Para entrar em vigor, a Assembleia precisa aprovar o texto e, a partir do mês seguinte à votação, o novo piso passará a valer. Se a decisão ficar para março, a mudança começará em abril. A medida vale para mais de 1 milhão de trabalhadores, segundo Serra. O número sobe para mais de 1,4 milhão se considerados os informais.
Pelo texto, as outras duas faixas salariais no Estado - de R$ 530,00 e R$ 545,00 - também serão reajustadas - para R$ 570,00 e R$ 580,00, aumentos de 7,55% e 6,42% respectivamente. O piso regional é pago aos trabalhadores da iniciativa privada que não possuem piso salarial definido por lei, convenção ou acordo coletivo de trabalho.
A primeira faixa inclui ainda ascensoristas, trabalhadores de serviços de limpeza e conservação e contínuos. A segunda faixa inclui manicures, pedreiros e operadores de telemarketing; e a terceira, trabalhadores de serviços de higiene e saúde, supervisores de compras e vendas e representantes comerciais.

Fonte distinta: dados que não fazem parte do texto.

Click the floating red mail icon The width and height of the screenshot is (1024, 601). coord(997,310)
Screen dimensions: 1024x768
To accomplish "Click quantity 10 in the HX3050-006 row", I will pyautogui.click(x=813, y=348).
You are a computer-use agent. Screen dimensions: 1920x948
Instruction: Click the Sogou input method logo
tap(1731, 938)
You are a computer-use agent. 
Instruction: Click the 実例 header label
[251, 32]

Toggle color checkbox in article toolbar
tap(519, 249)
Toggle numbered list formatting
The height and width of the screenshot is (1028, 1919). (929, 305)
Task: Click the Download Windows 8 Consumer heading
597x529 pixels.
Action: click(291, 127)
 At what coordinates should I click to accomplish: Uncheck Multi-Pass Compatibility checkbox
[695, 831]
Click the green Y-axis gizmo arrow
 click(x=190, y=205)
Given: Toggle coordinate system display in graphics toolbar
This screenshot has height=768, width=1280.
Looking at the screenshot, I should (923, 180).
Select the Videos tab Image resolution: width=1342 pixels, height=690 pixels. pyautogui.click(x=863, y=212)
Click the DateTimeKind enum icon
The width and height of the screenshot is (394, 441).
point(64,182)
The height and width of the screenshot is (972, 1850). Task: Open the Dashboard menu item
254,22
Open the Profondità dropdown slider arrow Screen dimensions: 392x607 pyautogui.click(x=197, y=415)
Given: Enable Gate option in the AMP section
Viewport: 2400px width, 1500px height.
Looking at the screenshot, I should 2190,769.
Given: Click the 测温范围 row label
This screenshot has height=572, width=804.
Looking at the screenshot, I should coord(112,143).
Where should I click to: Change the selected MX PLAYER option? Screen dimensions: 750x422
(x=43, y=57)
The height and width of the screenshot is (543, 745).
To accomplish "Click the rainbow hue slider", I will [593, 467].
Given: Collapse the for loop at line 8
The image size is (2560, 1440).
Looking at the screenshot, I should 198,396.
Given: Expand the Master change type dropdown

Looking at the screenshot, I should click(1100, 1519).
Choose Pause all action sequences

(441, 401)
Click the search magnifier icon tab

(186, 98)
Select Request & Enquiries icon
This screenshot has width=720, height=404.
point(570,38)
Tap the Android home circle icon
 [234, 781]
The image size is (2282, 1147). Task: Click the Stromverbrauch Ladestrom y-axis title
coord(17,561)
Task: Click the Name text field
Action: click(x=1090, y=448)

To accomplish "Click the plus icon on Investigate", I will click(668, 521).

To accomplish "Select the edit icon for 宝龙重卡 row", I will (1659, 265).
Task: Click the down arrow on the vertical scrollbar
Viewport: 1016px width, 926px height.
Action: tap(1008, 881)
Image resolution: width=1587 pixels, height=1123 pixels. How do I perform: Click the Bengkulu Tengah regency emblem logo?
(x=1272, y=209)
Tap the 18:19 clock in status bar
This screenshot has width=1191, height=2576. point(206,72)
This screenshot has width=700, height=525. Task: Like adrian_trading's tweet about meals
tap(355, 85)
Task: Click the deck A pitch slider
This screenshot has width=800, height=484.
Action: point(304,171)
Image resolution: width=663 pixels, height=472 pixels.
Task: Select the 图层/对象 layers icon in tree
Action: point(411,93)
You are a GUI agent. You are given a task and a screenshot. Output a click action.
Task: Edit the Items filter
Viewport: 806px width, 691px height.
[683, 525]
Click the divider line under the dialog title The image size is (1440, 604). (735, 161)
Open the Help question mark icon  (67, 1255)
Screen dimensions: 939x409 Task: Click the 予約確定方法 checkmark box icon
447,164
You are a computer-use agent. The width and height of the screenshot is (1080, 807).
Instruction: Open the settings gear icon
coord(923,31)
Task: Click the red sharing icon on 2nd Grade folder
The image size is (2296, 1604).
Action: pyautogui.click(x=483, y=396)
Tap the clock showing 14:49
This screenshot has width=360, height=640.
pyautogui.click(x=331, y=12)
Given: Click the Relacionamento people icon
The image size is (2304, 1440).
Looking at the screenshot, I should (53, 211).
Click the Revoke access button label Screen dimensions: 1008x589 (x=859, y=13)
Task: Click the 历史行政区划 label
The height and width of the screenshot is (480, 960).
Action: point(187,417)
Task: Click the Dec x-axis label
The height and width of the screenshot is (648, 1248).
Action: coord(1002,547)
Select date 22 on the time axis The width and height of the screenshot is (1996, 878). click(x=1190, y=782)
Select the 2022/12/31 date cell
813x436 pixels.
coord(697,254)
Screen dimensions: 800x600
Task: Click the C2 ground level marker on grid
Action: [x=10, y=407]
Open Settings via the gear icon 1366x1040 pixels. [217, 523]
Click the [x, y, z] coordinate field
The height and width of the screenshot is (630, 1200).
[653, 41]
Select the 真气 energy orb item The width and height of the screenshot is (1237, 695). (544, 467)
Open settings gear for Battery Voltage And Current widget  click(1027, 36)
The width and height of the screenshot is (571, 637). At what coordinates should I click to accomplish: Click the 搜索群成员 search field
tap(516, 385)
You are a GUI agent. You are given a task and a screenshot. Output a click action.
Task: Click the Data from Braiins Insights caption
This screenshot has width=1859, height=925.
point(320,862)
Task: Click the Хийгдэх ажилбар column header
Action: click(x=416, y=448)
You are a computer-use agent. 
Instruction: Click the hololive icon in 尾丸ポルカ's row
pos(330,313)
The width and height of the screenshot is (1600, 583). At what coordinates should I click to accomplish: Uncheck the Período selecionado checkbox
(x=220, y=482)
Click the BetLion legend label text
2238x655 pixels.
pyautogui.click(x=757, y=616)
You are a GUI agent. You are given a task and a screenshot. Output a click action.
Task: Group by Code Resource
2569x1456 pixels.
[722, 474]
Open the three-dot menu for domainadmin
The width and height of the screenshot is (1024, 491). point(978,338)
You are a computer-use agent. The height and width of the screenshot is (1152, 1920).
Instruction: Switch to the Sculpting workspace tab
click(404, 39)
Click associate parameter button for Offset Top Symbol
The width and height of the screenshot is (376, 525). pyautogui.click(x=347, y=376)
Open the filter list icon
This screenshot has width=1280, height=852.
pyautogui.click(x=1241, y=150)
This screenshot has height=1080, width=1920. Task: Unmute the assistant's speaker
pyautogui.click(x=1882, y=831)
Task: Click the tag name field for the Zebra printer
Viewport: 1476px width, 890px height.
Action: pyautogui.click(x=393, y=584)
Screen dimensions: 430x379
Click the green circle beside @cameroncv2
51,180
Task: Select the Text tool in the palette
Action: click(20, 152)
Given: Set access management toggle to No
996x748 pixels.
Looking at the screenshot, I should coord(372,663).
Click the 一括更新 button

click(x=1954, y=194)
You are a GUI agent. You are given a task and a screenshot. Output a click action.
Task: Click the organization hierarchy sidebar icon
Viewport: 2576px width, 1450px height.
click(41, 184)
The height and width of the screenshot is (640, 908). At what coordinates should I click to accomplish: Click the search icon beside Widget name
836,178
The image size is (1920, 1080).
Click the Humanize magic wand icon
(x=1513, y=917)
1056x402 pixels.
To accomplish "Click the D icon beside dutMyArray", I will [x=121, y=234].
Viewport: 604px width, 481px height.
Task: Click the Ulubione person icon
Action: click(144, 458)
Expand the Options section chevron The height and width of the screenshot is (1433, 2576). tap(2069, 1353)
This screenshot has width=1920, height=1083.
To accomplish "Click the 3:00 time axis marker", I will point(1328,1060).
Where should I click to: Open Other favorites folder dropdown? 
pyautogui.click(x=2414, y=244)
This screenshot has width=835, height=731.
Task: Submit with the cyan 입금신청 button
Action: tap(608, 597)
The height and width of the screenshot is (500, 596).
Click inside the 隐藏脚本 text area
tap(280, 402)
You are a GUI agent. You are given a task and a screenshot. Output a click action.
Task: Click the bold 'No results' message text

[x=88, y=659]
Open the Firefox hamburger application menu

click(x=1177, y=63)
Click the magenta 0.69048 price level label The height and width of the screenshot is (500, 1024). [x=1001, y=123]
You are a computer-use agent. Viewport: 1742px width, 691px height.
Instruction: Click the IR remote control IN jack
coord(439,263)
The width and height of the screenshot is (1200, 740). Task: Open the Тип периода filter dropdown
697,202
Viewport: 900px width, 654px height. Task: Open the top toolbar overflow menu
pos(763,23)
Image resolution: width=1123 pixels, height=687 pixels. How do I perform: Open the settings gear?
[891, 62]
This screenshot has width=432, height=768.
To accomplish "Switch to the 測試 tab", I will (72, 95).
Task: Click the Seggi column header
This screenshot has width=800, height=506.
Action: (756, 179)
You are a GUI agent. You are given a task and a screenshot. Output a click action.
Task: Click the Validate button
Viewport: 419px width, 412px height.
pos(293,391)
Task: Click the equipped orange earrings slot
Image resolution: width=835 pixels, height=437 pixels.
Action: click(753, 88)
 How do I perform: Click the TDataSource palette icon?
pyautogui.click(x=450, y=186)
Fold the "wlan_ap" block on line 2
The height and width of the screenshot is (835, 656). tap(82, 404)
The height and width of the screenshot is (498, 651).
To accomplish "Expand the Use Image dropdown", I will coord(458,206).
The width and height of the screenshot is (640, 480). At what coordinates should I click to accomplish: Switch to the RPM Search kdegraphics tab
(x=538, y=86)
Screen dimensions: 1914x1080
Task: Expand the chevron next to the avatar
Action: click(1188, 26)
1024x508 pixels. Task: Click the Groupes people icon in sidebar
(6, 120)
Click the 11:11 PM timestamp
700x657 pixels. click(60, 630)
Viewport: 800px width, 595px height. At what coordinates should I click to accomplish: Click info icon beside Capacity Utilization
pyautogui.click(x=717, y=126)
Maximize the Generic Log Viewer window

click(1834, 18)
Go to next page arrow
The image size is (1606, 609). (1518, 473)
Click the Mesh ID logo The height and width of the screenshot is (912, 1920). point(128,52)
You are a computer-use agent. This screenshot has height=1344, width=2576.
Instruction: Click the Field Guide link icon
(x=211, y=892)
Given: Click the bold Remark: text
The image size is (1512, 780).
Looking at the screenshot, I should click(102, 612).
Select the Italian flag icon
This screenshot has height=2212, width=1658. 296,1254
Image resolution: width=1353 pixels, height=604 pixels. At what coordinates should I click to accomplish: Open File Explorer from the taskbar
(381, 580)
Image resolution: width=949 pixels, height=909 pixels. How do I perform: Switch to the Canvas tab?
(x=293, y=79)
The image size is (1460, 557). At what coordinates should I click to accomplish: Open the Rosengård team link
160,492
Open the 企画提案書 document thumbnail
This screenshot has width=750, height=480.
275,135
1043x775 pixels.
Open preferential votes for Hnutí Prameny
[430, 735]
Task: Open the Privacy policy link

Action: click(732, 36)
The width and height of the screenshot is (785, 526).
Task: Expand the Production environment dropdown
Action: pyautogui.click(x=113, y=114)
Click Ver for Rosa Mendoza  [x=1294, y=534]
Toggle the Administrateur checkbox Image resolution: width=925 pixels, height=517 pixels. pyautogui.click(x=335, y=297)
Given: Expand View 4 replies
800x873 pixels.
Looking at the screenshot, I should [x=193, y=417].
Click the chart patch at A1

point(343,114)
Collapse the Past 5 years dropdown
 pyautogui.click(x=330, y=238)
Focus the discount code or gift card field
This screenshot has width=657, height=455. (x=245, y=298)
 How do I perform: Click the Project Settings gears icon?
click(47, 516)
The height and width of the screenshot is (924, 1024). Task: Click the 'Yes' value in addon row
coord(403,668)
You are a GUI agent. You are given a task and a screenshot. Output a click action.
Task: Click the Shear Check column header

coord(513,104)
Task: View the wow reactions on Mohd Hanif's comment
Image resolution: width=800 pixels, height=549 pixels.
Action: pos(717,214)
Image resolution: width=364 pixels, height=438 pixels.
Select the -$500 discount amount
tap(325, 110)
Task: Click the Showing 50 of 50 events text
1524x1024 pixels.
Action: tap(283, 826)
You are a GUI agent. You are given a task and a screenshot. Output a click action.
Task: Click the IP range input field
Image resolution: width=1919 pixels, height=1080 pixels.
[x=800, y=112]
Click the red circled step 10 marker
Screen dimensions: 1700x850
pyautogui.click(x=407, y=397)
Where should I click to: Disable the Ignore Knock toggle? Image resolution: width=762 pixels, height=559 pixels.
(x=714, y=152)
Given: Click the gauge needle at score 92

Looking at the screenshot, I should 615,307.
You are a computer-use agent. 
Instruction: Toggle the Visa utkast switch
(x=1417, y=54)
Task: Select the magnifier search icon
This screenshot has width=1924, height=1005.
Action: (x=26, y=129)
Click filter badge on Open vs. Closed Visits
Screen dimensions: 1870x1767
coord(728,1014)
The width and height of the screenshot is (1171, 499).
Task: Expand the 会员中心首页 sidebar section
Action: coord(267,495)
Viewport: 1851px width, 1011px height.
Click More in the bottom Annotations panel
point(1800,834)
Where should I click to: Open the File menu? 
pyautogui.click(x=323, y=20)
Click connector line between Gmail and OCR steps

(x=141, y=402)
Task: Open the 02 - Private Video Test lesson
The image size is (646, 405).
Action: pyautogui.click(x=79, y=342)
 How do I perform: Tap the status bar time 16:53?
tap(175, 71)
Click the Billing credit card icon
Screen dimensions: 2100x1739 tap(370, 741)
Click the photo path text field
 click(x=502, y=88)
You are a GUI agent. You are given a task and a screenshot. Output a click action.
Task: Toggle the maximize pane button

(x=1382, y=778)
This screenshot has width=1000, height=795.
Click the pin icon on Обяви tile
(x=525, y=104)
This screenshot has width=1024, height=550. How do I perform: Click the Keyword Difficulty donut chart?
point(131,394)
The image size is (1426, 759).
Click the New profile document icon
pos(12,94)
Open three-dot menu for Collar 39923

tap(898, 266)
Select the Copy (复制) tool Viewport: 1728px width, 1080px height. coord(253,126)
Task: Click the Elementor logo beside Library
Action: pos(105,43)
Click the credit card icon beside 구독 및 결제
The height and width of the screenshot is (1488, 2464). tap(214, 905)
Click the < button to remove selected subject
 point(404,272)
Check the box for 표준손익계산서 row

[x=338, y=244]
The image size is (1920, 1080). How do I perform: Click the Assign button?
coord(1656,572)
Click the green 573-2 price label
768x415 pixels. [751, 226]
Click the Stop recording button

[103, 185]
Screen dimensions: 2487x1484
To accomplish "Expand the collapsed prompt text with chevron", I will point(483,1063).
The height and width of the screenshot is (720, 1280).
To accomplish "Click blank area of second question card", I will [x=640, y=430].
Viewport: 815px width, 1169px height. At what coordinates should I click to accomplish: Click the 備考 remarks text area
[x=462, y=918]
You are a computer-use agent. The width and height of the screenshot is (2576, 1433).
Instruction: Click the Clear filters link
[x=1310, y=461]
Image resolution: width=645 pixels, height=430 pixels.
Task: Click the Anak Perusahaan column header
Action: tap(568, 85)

O governo mudou neste ano o critério de cálculo do reajuste para os trabalhadores da primeira faixa. O aumento foi baseado na variação do Índice Nacional de Preços ao Consumidor - São Paulo (INPC-SP) de 2009, mais a do Produto Interno Bruto (PIB) estadual de dois anos anteriores - anteriormente era usado o PIB nacional.
Já para a segunda faixa foi considerado o INPC-SP mais dois terços do crescimento do PIB nacional, e na última, o critério foi o INPC-SP mais um terço do PIB nacional. Para Serra, o custo maior é “perfeitamente assimilável pela economia paulista”.